Nevertheless, Cross Street Partners CEO Bill Struever said these projects need more than state and federal dollars to entice the level of transit-oriented development required to spur a local renaissance. 

Baltimore city officials, he said, must invest local tax dollars to effectively leverage the record amount of money the federal and state governments are spending on transit projects. 

"We've got to think of big resources. Because of what costs are today, interest rates are today, we're just not going to be able to move the needle, so we need the public sector to join and think boldly about the funding," Struever said. "We need to do what we all need to do together to create a shared prosperity for Baltimore." 

Equally crucial in attracting new transit-oriented development is rethinking local development requirements, officials said. Maryland Transit Administration Administrator Holly Arnold said for too long, development plans prioritized cars, and as a result, too much space is dedicated to cars, particularly in cities like Baltimore. 

"I think that's been to the detriment of our downtown and the detriment of our cities. So now's a really good opportunity to rethink that," Arnold said. "How can we rethink downtown? How can we rethink and reprioritize and give that space back to pedestrians or bicyclists to transit?"

Lutherville Station renderings displayed during the Greater Baltimore Committee's Transportation and Economic Development Summit.

However, adopting a less car-centric development style faces serious challenges locally from zoning and residents' opposition to denser building. 

MLR Partners' proposed Lutherville Station redevelopment serves as a prime example of how resident pushback and zoning can stymie the development that local and state leaders say they want to encourage.  

Renbaum's firm proposed building 400 apartments, office, retail and green space, replacing a roughly 60-year-old car-centric shopping center within walking distance of a light rail station. 
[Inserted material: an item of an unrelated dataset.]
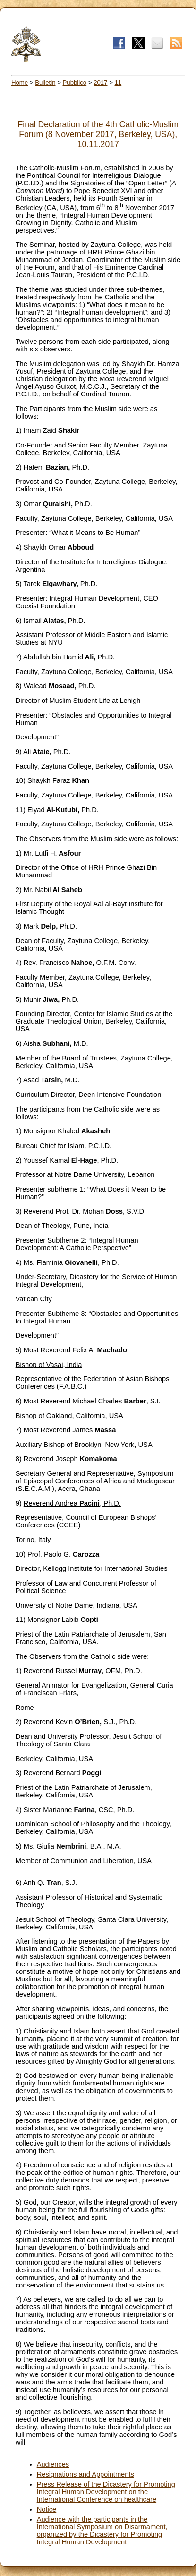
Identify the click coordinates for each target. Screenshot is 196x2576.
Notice (47, 2509)
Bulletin (45, 82)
But a combination of community opposition and zoning that predates the construction of the light rail stop in the early 1990s means the proposal remains in limbo.  

"It's a very, very transformative project, but we acquired the site three years ago, and we've been working very actively with the county council person and the county itself to try and come up with a plan," Renbaum said. "We [still] don't have zoning for the project."

Meanwhile, Struever, through a joint venture between Cross Street Partners and Beatty Development Group called Penn Station Partners, continues to work with Amtrak to redevelop Baltimore's Penn Station.

Penn Station Partners serves as the program manager for the redevelopment. Its responsibilities include coordinating the planning, design and construction of the station's $200M worth of Amtrak-funded improvements. 

Additionally, the development team intends to build up to 1.6M SF of office, residential and retail space on several Amtrak-owned parcels.

Struever said Penn Station holds the potential to connect families without cars to jobs, open up a new gateway to downtown Baltimore and serve as an East Coast hub connecting entrepreneurs, universities and government agencies. Creating that hub, he said, is especially important because "we don't believe that the traditional office market is going to come back in a big way." 

He said bringing that vision to fruition requires taking advantage of a flood of investment, particularly from the federal government. But he said Baltimore must put its tax dollars to work to realize the potential stemming from the federal largesse.    

"Let's capture that dividend of increased federal spending, and let's look at Penn Station as a gateway and a new door into downtown as we think boldly about the future," Struever said.